Krystal’s own family isn’t buying it either. On July 2nd, they came out to call for an independent investigation stating the inestigation is not being be handled the way it would “had she been shot and killed by someone not wearing a CPD uniform.” If you ask most people on the street who live under the gun of the police, they’ll tell you CPD corruption is alive and well. It’s no secret. Even under a federal consent decree, body cams, and years of “reform”, CPD continues to move like the mob.

Why do killer cops go free?

While the “people’s mayor” cries tears of grief for his fallen comrade Rivera and makes public statements about what happened that night, he continues to remain silent about the civilians his CPD has gunned down under his administration. Timothy Glaze was murdered inside a Chicago Housing Authority apartment building on January 3rd, and Johnson has made no mention of him, even after being confronted by Dare to Struggle and Timothy’s partner, Charlotta Pritchett, on multiple occasions. Six months after Timothy’s killing, Johnson still lies and says he “doesn’t know the details of the case,” and yet he knows every detail of Rivera’s within days of her killing. When 19-year-old Nate Ferejang was killed by CPD only days earlier, Johnson had nothing to say about this matter either. His silence is deafening.
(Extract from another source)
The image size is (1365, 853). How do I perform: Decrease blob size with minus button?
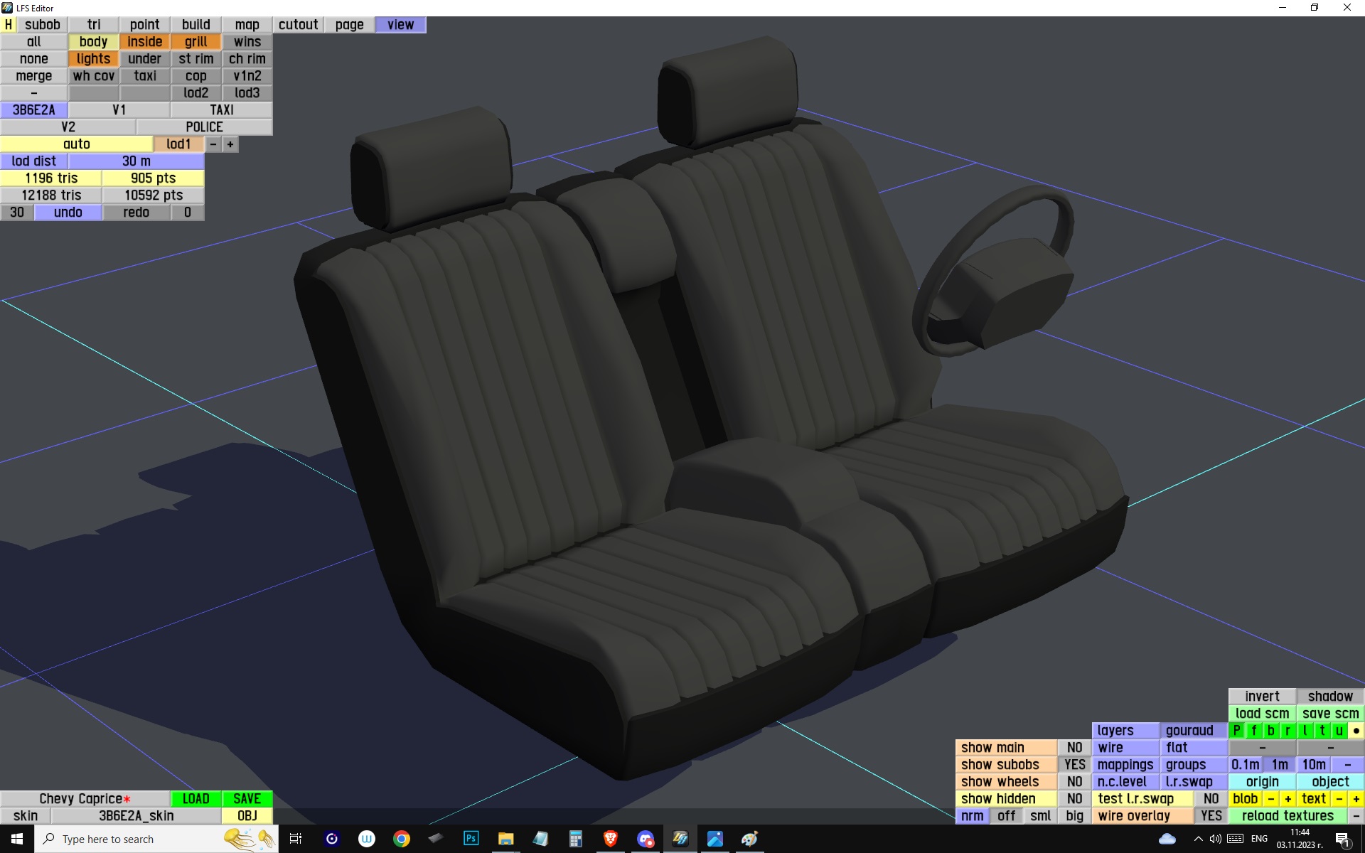pyautogui.click(x=1271, y=799)

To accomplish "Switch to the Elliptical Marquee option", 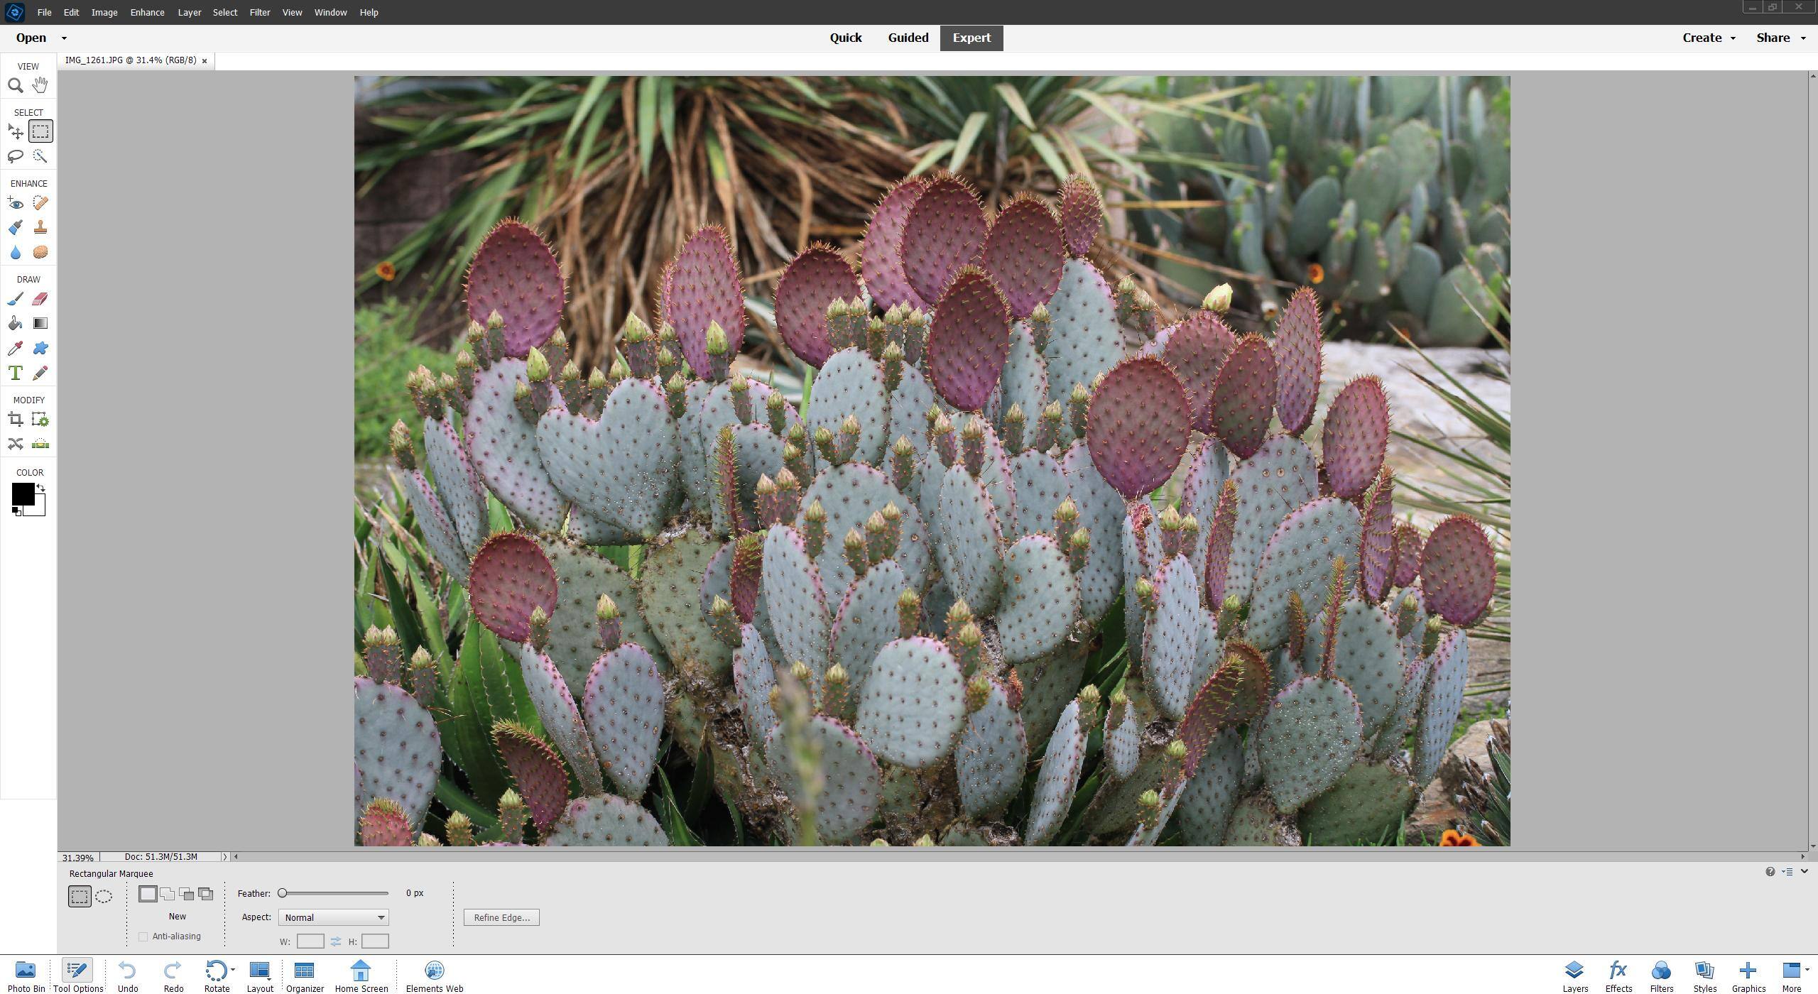I will tap(104, 895).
While there are many questions about the specifics of Rivera’s killing, we know that CPD is a swamp of corruption. The killer cop Baker continues to walk the streets while Adrian and Jaylin are being blamed 
for the shooting. They languish inside CCJ’s Division 11 as they wait for trial, used as scapegoats while the cop who fired the fatal shot roams free. If someone other than a cop killed someone in this way, even “by accident”, they would be held accountable and charged. But when it’s one of the pigs, CPD can easily control the narrative, find some fall guys, and let another trigger-happy pig go back to work.

It’s time to fight back

Are these the people who are supposed to keep Chicago safe? The ones who put guns back on the street, chase Black and Latino kids down in tactical teams, kill people (even their own) with impunity, and frame people for crimes they didn’t commit? This is exactly why many people under the boot of these pigs call them “the biggest gang in Chicago”: not only are they crooked criminals who prey on the people, they have the whole system backing them up when shit goes south. Despite all their reforms, pigs can’t rid themselves of corruption and gangsterism; they thrive on it. The ruling class encourages and needs these pigs on the street to keep their boots on their necks of the masses. The people need to mob up and drive these pigs back to the pig pen where they belong, and take back our streets. You in?